━━━ DATASET RECORDS ━━━
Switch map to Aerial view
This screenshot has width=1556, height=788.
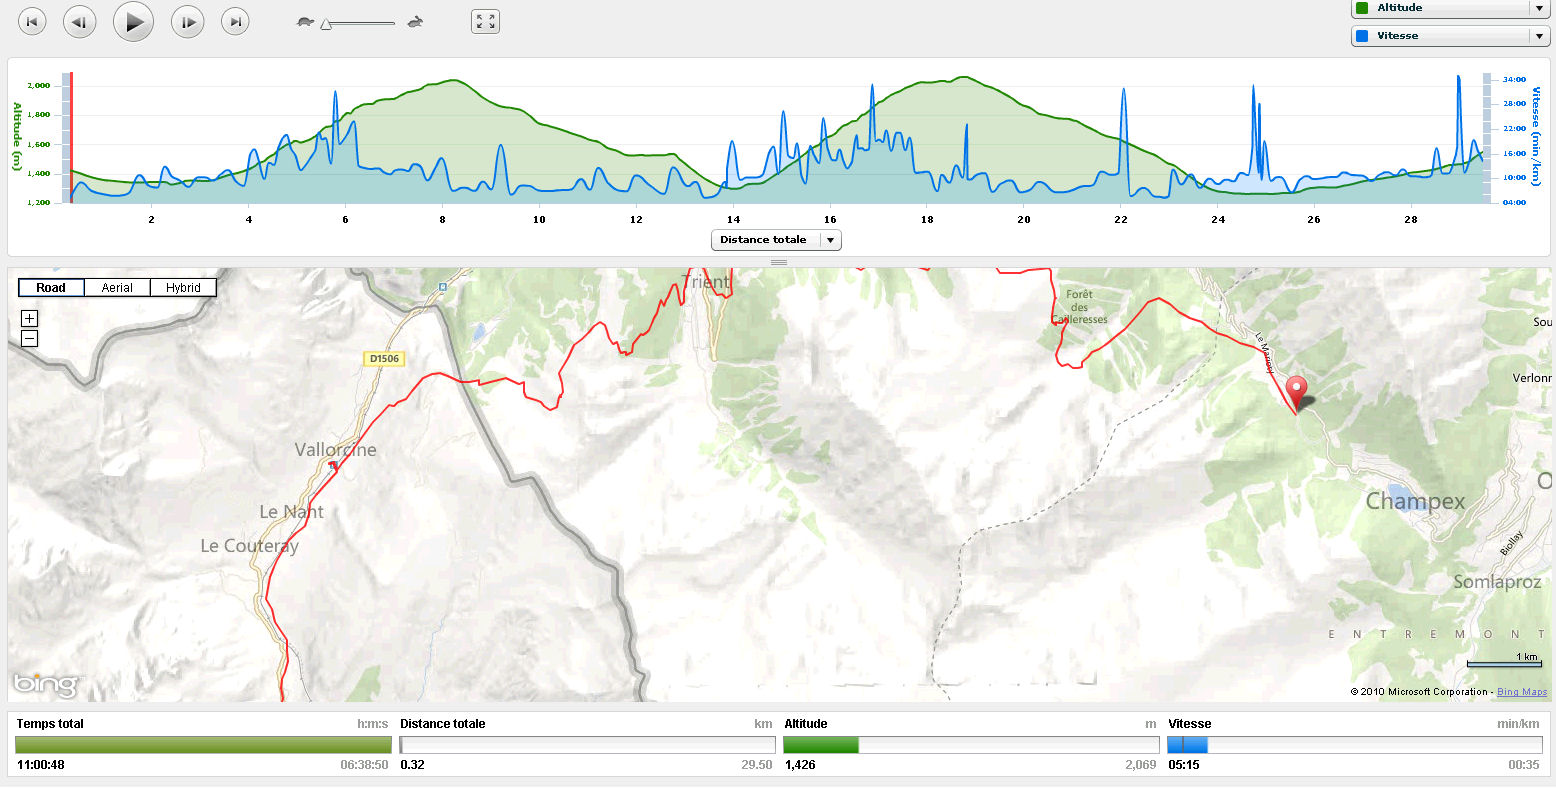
━━━
━━━ DATASET RECORDS ━━━
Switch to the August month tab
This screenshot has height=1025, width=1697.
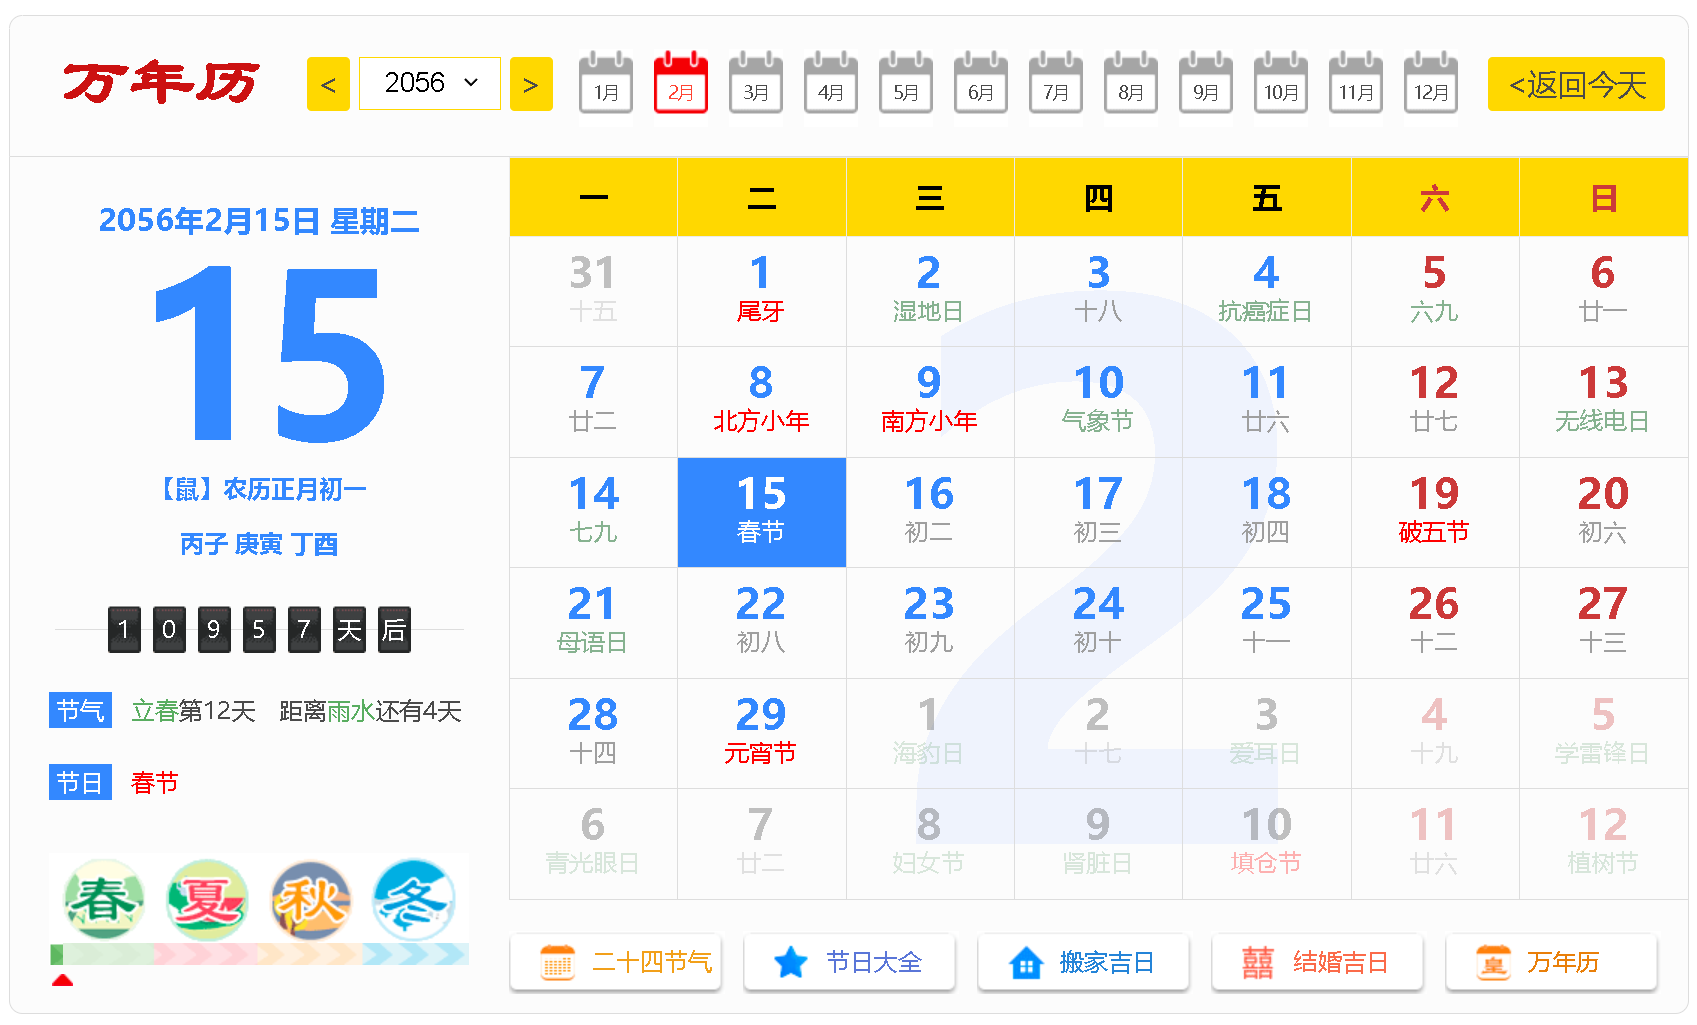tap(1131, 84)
━━━
[EXERCISE DIRECTIONS] Gather each line in these records that contains the string "Switch".

[SOLUTION]
Switch map to Aerial view
Switch to the August month tab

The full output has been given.